> Required work: In the records below, some lines contain the word "team". Copy each of them.

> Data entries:
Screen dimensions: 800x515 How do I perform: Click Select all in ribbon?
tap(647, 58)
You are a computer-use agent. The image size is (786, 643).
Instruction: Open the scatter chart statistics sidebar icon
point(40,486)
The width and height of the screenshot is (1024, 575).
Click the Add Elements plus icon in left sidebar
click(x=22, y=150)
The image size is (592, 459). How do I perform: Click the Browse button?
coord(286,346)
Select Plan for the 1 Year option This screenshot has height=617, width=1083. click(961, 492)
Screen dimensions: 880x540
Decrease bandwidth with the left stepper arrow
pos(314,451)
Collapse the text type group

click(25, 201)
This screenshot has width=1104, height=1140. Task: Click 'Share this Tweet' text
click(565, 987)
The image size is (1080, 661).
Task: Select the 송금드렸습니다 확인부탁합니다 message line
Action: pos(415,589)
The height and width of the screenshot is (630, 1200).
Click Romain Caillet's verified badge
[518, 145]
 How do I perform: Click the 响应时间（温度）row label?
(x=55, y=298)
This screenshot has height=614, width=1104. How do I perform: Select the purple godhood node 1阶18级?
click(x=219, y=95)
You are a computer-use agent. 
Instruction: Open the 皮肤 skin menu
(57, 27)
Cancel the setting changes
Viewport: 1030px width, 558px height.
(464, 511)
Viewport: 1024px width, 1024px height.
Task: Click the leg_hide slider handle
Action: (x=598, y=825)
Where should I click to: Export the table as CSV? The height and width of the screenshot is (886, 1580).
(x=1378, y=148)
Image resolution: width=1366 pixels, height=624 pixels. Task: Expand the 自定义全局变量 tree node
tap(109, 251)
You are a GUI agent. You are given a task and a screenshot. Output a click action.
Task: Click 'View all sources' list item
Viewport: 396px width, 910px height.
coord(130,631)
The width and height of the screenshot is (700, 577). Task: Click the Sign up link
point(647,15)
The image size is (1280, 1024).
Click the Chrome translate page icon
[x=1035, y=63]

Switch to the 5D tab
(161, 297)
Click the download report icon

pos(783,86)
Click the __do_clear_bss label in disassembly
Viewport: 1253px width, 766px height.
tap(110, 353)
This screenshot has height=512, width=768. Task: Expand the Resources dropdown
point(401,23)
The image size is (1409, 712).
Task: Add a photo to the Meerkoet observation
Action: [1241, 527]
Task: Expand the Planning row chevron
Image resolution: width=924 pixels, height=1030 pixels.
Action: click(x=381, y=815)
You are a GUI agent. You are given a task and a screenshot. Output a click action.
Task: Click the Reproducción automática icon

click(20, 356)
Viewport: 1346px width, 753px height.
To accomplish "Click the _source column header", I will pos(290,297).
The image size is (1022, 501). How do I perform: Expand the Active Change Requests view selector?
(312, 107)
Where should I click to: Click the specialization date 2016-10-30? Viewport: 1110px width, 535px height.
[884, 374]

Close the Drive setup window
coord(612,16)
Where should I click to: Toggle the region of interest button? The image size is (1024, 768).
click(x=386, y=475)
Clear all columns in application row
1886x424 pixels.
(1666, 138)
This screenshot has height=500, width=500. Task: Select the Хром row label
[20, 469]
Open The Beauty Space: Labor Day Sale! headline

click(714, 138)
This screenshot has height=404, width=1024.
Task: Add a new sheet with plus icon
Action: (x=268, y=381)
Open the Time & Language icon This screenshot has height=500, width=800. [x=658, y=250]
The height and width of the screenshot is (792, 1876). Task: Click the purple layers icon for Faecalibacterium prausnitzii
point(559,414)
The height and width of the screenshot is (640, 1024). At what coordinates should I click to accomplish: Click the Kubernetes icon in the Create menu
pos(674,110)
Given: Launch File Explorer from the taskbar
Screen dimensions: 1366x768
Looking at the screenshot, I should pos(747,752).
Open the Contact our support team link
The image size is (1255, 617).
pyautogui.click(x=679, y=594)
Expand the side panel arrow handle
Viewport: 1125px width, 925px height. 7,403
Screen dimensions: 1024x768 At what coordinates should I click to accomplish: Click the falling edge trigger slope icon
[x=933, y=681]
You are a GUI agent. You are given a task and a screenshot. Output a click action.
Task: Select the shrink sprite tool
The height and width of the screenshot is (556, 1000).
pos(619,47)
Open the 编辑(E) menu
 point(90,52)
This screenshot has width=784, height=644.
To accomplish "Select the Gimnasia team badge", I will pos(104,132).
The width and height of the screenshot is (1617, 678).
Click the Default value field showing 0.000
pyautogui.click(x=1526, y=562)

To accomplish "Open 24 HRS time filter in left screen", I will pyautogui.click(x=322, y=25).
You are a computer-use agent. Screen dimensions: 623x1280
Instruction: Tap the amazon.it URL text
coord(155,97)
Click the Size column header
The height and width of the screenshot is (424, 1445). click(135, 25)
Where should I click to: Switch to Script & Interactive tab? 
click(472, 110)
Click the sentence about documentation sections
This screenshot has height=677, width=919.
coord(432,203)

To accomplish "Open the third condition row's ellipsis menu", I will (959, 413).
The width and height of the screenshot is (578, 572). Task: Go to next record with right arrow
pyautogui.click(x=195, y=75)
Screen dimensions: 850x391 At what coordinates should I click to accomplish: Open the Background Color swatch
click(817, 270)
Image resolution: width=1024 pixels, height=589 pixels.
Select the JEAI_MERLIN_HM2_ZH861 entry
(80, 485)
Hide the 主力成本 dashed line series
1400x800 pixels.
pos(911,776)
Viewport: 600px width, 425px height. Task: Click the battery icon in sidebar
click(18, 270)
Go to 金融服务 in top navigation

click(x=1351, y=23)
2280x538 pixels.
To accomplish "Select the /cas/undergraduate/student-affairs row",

> Written answer:
Open the Contact our support team link
To accomplish "Select the Gimnasia team badge", I will pos(104,132).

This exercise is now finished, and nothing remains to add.